В конце марта всех тех, кто мог двигаться и держаться на ногах, собрали и увезли в Кресты (тюрьма в С.-Петербурге. — Ю. В.)…»[121]
Людишки любого советского города очень тесно связаны с мясниками — ну куда без них? От их расположения зависит немало: получишь ли вместо мясо кости или все же мясо (хотя кости ведь обязательно кому-то достанутся). И это в условиях, когда мясо — редкость едва ли не космическая.
В общем, мясники — почетная часть общества. Их знают в лицо, с ними заговаривают, смягчая голос и желая по возможности понравиться.

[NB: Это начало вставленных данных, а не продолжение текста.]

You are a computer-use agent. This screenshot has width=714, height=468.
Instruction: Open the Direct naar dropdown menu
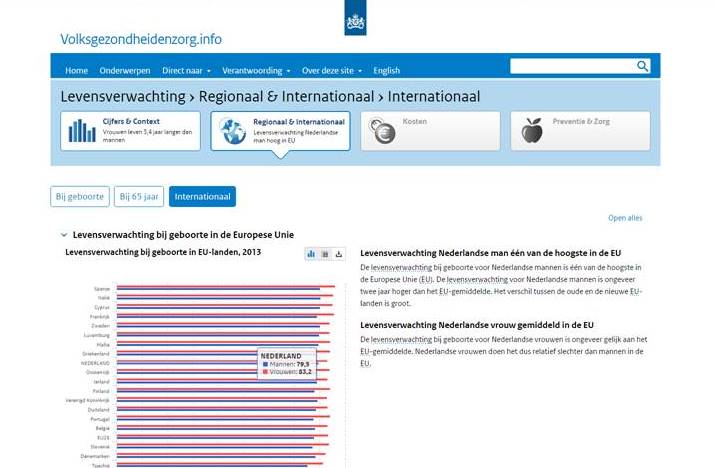(x=186, y=71)
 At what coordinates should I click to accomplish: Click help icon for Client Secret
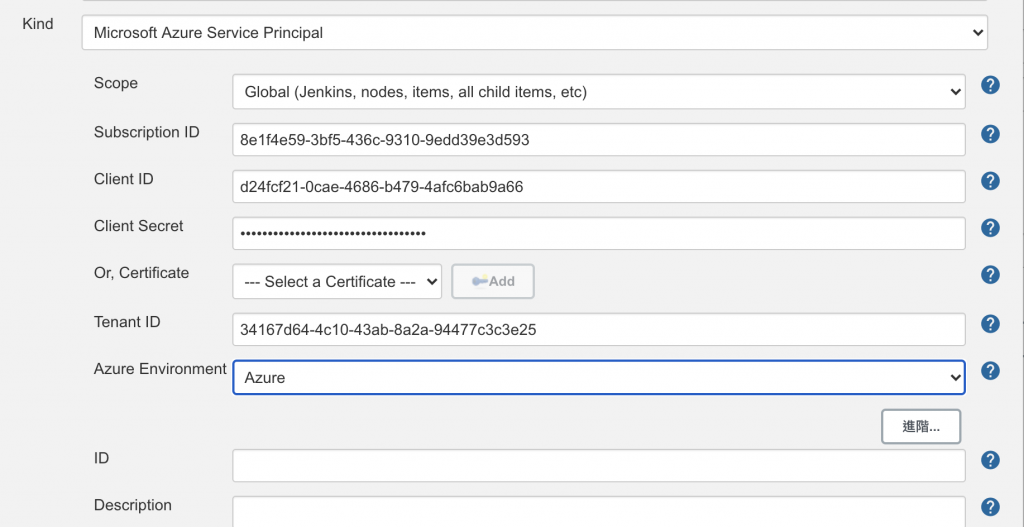coord(990,228)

В один из магазинов, лежащих в зоне моей охоты за продуктами (а это настоящий промысел, добыча, полное напряжение сил, а главное — нервов), продавцов в мясном отделе трое.
Алексею за пятьдесят, советскую власть не переносит, что называется, на дух. О себе глаголет скупо. Доподлинно известно лишь одно: в прошлом — летчик-истребитель, офицер. Теперь изрядно закладывает, отчего всегда красный, как малиновый сироп. Кудрявые и еще густые волосы по цвету приближаются к молодому снегу. Для него нет разницы, Горбачев или Ельцин. Алексей презрительно цедит из-за прилавка: «Все тут кровососы и стукачи». Это его окончательный приговор прошлому и будущему нашего Отечества.

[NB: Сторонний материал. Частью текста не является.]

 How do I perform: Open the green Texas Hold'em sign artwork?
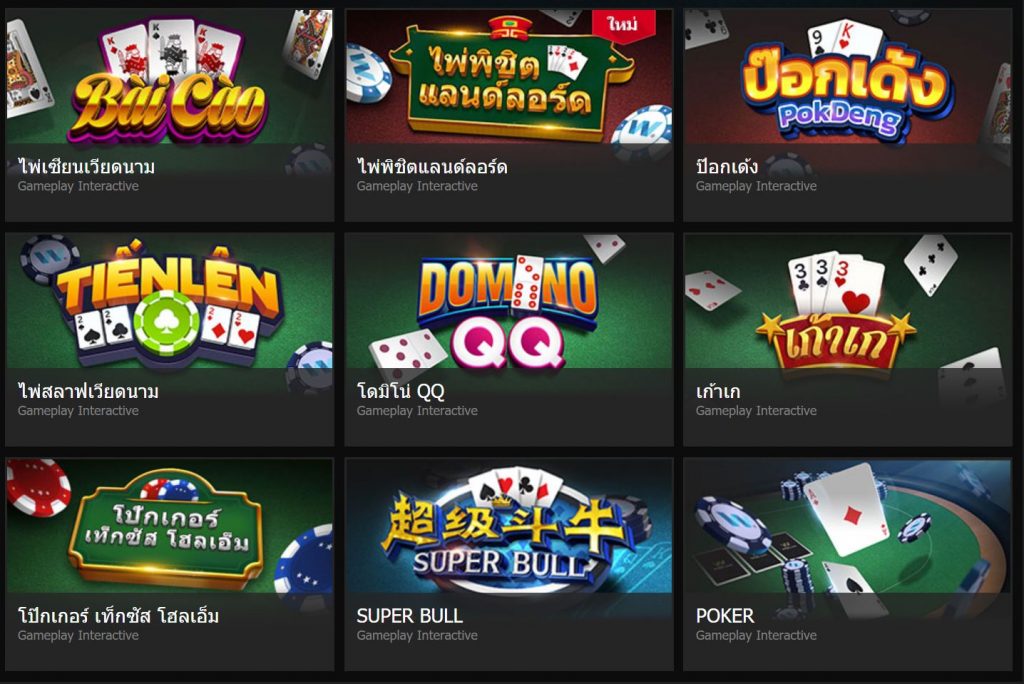170,526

Другой мясник — Дмитрий. Ему около тридцати. В парке его девушку скуки ради обозвал «легавый», скорее всего спьяну. Девушка резко ответила. «Легавый» стукнул ее по шее: он же все-таки законная власть.
Дмитрий возмутился.
— Что ж вы делаете?! Ведь это девушка!
И получил свое, но уже по физиономии.
Дмитрий — под метр девяносто, крепок, поворотлив. В общем, милиционер загремел в кусты.
Дмитрия доставили в отделение, оглушили и долго, со вкусом избивали — это их законная добыча и умягчение намученной дежурствами плоти.
Дмитрий оказался в Бутырке — нашей исторической следственной тюрьме; кажется, полреспублики через нее протиснулось.
Ему предложили стать осведомителем (вся Россия почти «стучит», а «им» все мало). Парень наотрез отказался. Для начала его поместили к «педикам» — имелся там специальный подбор. Дмитрий, что называется, дошел: ни минуты сна. Забудешься — изнасилуют. Спал стоя, но выстоял, не взяли, не испакостили.
Дмитрия загнали в карцер. Он стал кашлять, затемпературил, засвистели легкие. «Комитетчики» улыбались. Но он по-прежнему отказывался «пойти в стукачи». Похоже, он уже и не был им нужен, они просто мстили. Дмитрий вскрыл вены раз, второй, четвертый… Всякий раз его спасали… чтоб продолжать мучить. Он вытягивал руку, закатывал рукав: от кисти до локтя узкие поперечные шрамы. Бритва ведь почти не оставляет следа.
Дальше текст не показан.